Warnings: Sex, angst, potential violence, possible deaths depending on scenario.
The room is a mess. Blankets and cushions are strewn about the floor, a lamp has been knocked over, and someone has spilled liquor across of the piled clothing in the corner. The scent is overwhelming in the humid heat: sex, incense, sweat, alcohol.
It’s hard to tell how many bodies are entwined together here. A dozen? More? There are four on the bed, one person clinging so hard to the headboard that it creaks with every movement. Three more are clustered around a chair, the occupant’s whines and moans muffled by the close press of nude bodies. In a corner, a young woman is giggling as another girl licks drops of wine out of her cleavage.
Somewhere amidst the knots of slick bodies, there is an angel. He may be hard to track at first, but his voice winds its way through the gathering, burning through the noises of panting and the smack of skin against skin, a litany of soft endearments and reverent curses. There, good, yes, don’t stop, don’t stop…

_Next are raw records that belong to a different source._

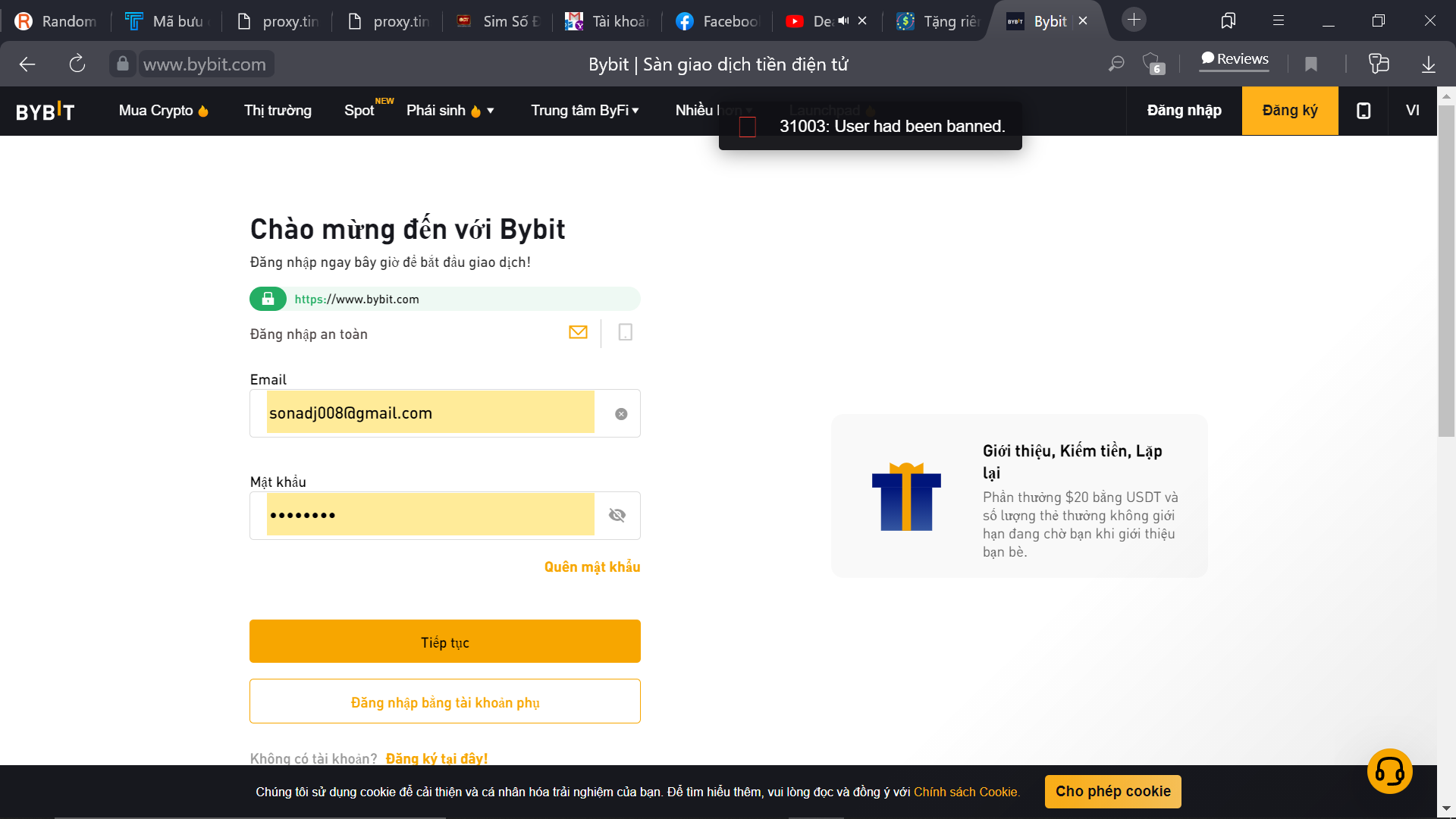Click the Tiếp tục button

(x=444, y=642)
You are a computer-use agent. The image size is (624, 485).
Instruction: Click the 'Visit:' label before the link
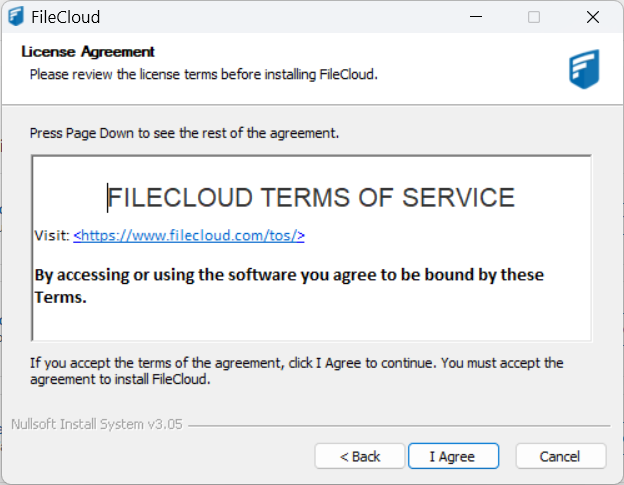point(52,235)
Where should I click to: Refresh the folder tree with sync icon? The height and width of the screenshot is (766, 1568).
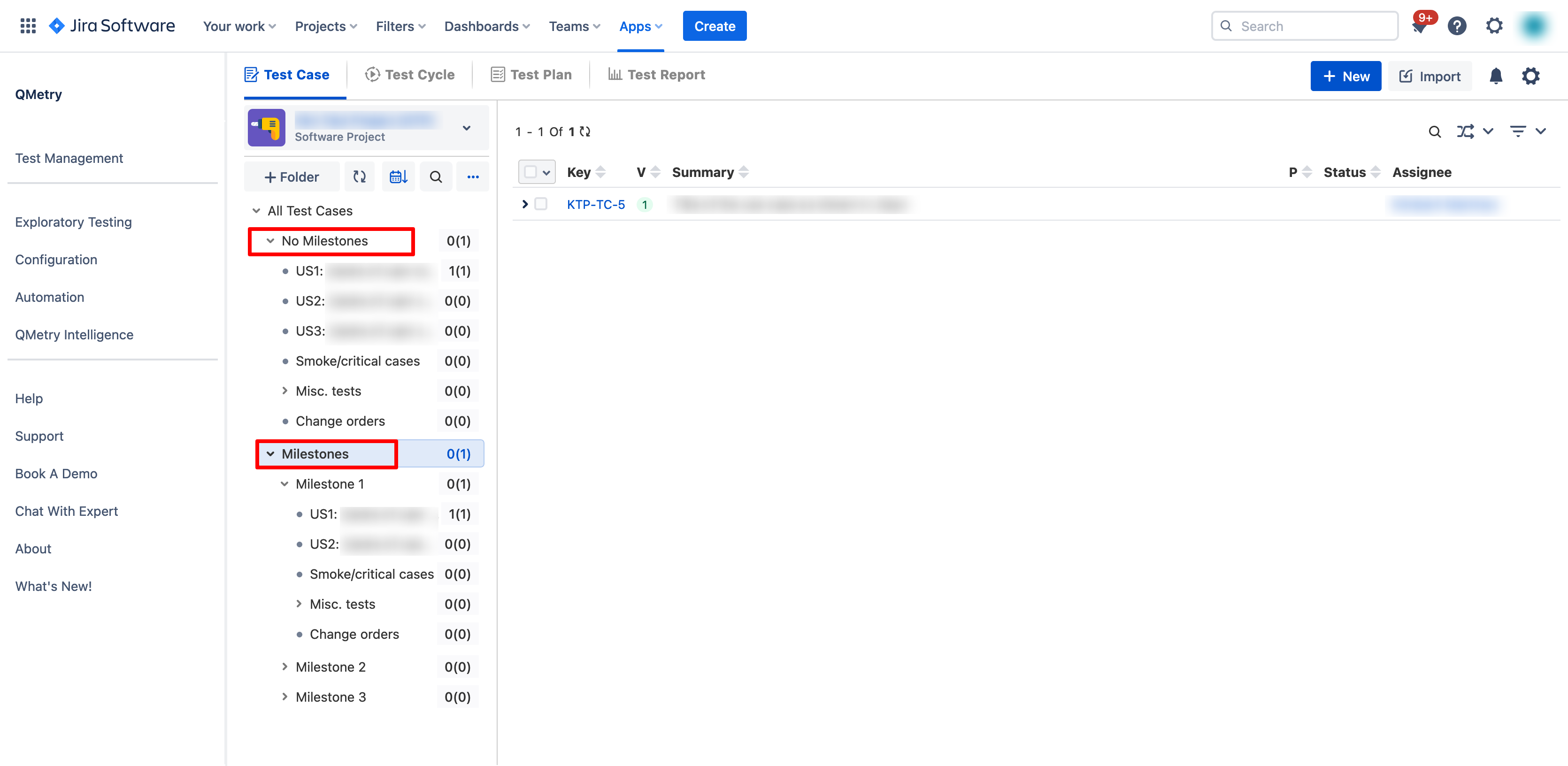click(x=359, y=176)
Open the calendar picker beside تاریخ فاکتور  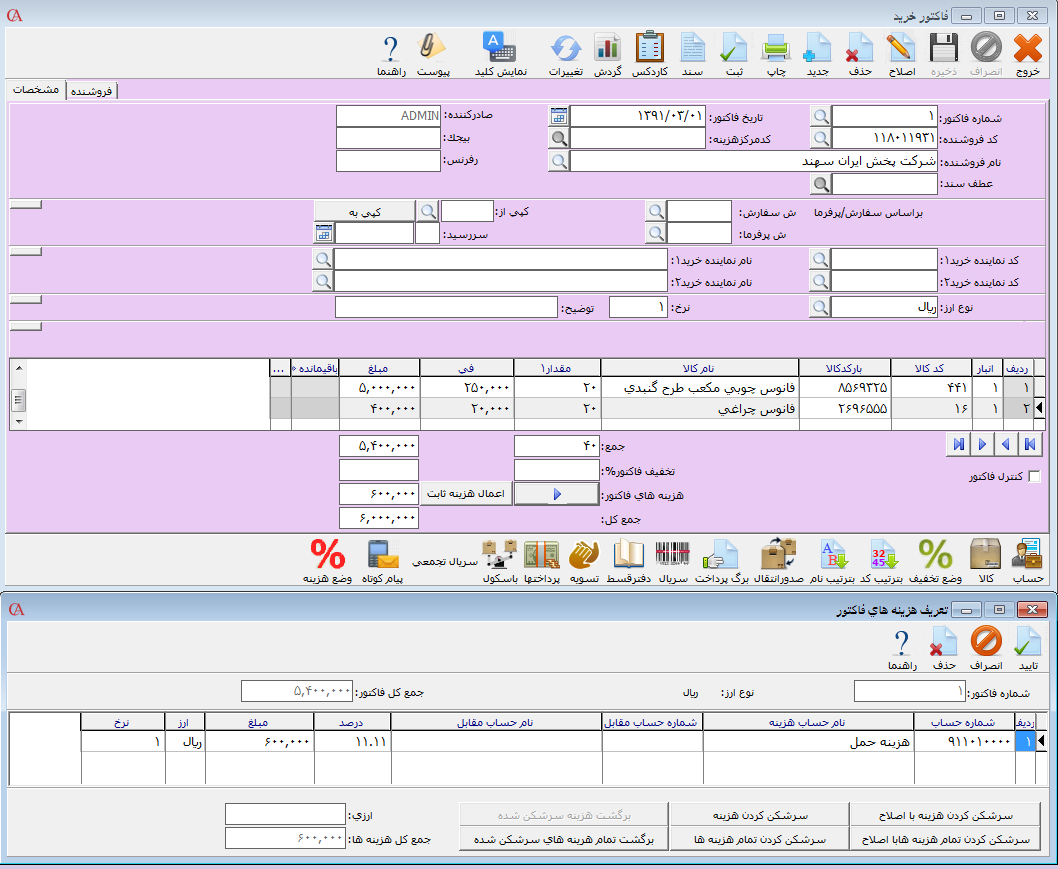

The sky is black overhead, dotted with frosty stars, and the water rolling beneath the hull of the ship is the color of gray pearls. Titanic is far from shore, and her passengers are cheerfully oblivious to the danger drawing near. Balthazar rode this ship once before, as a faux-first-mate. This time, he’s a stowaway, a dark figure leaning against the railing near the bow. Only an observer to a history irrevocably written down.
“Pretty night,” a man pauses to greet him, on a stroll around the deck. “Cold as hell, but pretty.”
“It is, isn’t it?” The angel agrees, looking up at the sky. “I daresay it’ll get colder before the morning comes, though. We’ll see if you still think it’s pretty then, shall we?”
The stranger laughs. “Or I could just go inside.”
“No. Enjoy the beauty while it lasts.” Balthazar gives a small, deadened smile. There’s ice close ahead. The tragedy will begin and end in only a few short hours.
Balthazar’s not sure why his mind works so selectively. He can remember vivid flashes from his first days in existence. Comets sailing past the earth, the bubble of the primordial sea, and laughter, from an archangel, that seemed too big and bright for the skies that echoed its refrain.
After Lucifer’s Fall, the memories get dim and tangled. Heaven went darker, quieter, but how quickly did it happen? How soon after the clash did Gabriel go, too? He can’t be sure, and it’s unsettling for a being that isn’t supposed to suffer from age.
Still, the young angel has his own recollection of the moments after Gabriel was gone, when it felt like Heaven itself had a gaping wound.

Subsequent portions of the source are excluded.